La mise en route du CPA résulte d'un "important travail préparatoire collectif", a souligné le Premier ministre : depuis les réflexions de France stratégie, la consultation des partenaires sociaux, l'inscription du dispositif dans la loi, les différents travaux menés par le ministère du Travail avec l'appui de la Caisse des Dépôts (opérateur du CPA comme elle l'est du CPF), les tests grandeur nature avec des groupes d'utilisateurs et l'appui de trois start-up. A cet égard, Bernard Cazeneuve a souligné "la nécessité pour l'administration de s'ouvrir de plus en plus aux entreprises [dans l'élaboration de] grandes réformes sociales comme le CPA". Même ressenti de la part de Jérémy Lamri, président du Lab RH et de Monkey Tie, l'une des trois start-up partenaires dans l'élaboration du portail moncompteactivité.gouv.fr. "C'est l'alliance de David et Goliath pour le bien commun, pour travailler à la Sécurité sociale de demain." Ces "deux forces de frappe" ont su allier "l'agilité des start-up avec l'expérience et la rigueur de l'Etat", note Jérémy Lamri.
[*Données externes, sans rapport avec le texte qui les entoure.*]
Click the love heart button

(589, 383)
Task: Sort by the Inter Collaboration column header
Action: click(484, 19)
Evaluer ses compétences, choisir une formation

Concrètement, pour accéder au portail numérique du CPA, les personnes qui ont déjà ouvert un compte CPF* reprendront le même mot de passe. Les autres devront se connecter au portail pour accéder à leur espace personnel. Chacun y trouvera ses droits à la formation qu'il pourra activer et des services en ligne pour être orienté dans ses réflexions et ses choix. Ce "tableau de bord des droits" permettra de visualiser ses trois comptes : CPF, C3P et CEC, d'utiliser ses droits acquis tout au long de sa vie professionnelle et de consulter ses bulletins de salaire dématérialisés (si le salarié a fait le choix de cette dématérialisation). Grâce à un point d'entrée unique, l'utilisateur pourra accéder à l'ensemble de ses droits composant le CPA et cumulés à partir de 16 ans. Ces droits sont attachés à la personne et seront conservés même en cas de changement d'emploi, de période de chômage ou de mobilité entre différents univers professionnels.
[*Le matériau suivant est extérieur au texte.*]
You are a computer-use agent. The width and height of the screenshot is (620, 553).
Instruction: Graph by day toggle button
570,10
"Le portail numérique va permettre à chacun d'identifier les métiers qui lui sont accessibles en fonction des compétences qu'il détient et, le cas échéant, de choisir une formation et un prestataire situé près de son domicile", précise l'entourage du Premier ministre. Fin janvier, une version actualisée du portail permettra d'identifier un organisme de formation. "C'est donc un chaînage complet, de l'inscription sur le site à l'accès à une formation que permet le portail. C'était l'une des demandes les plus fortes des groupes d'utilisateurs", souligne Matignon. Le portail tient compte des deux nouveautés de la loi Travail : le financement par le CPF d'un bilan de compétences et des formations dispensées aux créateurs/repreneurs d'entreprise. Les personnes sont informées de la possibilité d'être accompagnées par un conseiller en évolution professionnelle.
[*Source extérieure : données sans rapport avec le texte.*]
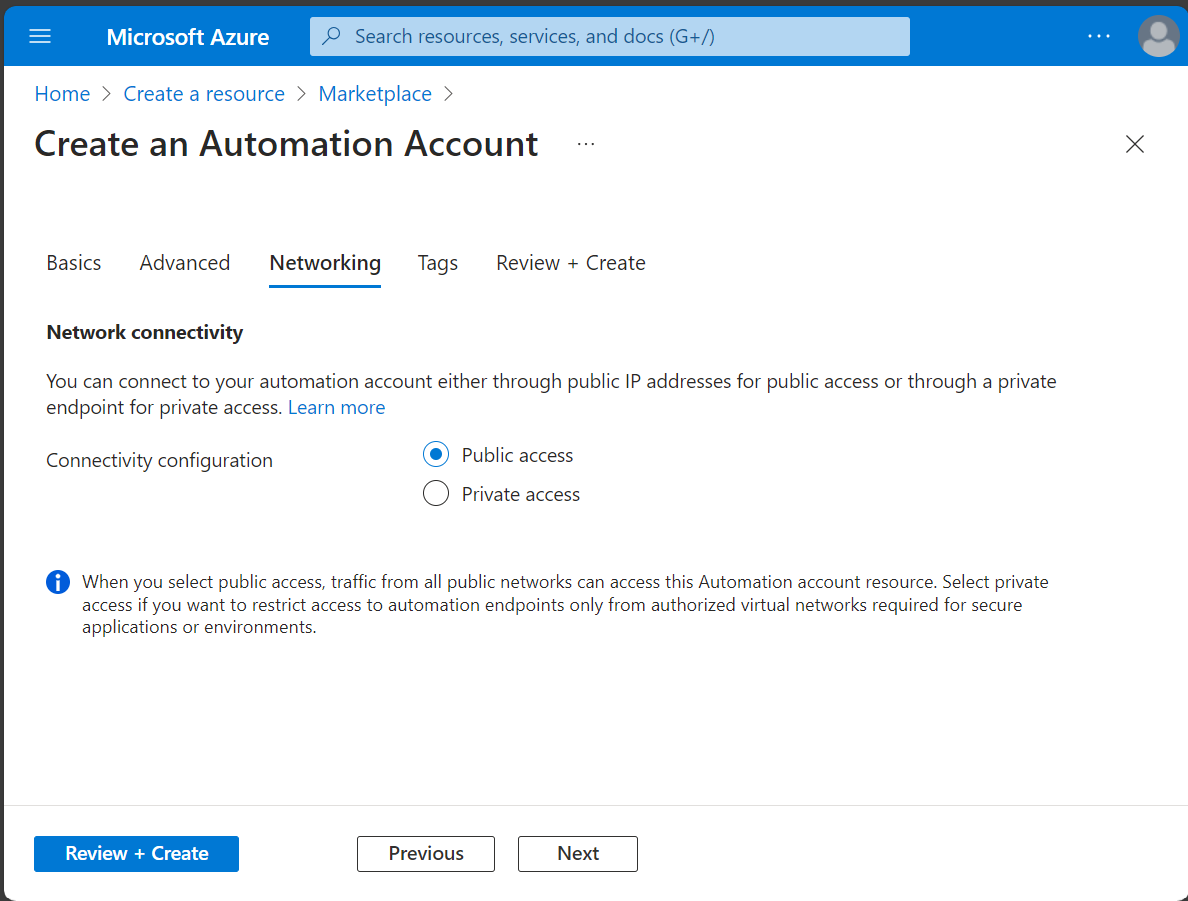Screen dimensions: 1188x901
Task: Click the Learn more link
Action: coord(336,407)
Plusieurs points doivent encore être affinés, en particulier le financement des formations. Les salariés seront pris en charge par l'Opca de leur branche professionnelle (tous les Opca sont "accrochés" au portail du CPA), mais ils doivent donner le code APE de leur employeur pour être identifiés par le bon Opca, or tous les salariés ne disposent pas de cette information… Toutefois, point positif, parmi les services numériques développés sur le portail figure un espace qui informe la personne qui souhaite se former de connaître le "reste à charge" pour financer sa formation. "Les groupes d'utilisateurs souhaitent que nous avancions rapidement sur cette question de 'reste à charge' et d'abondement du CPF", précise Matignon. Enfin, d'ici la fin du premier semestre 2017, le portail du CPA devrait être raccordé au Data Dock, la base de données mise en oeuvre au 1er janvier 2017 par les Opca et certains Fongecif pour recenser les organismes de formation qui respectent les six critères qualité fixés par le décret du 30 juin 2015 sur la qualité des formations. La deuxième réunion du conseil d'orientation du CPA qui doit se tenir d'ici la fin du mois de janvier devrait en outre proposer une date d'ouverture de la concertation que la ministre du Travail doit lancer avec les partenaires sociaux sur les dispositifs pouvant être intégrés au CPA et leur fongibilité entre eux. En ligne de mire : le futur portail numérique des droits sociaux avec lequel le portail du CPA sera interfacé.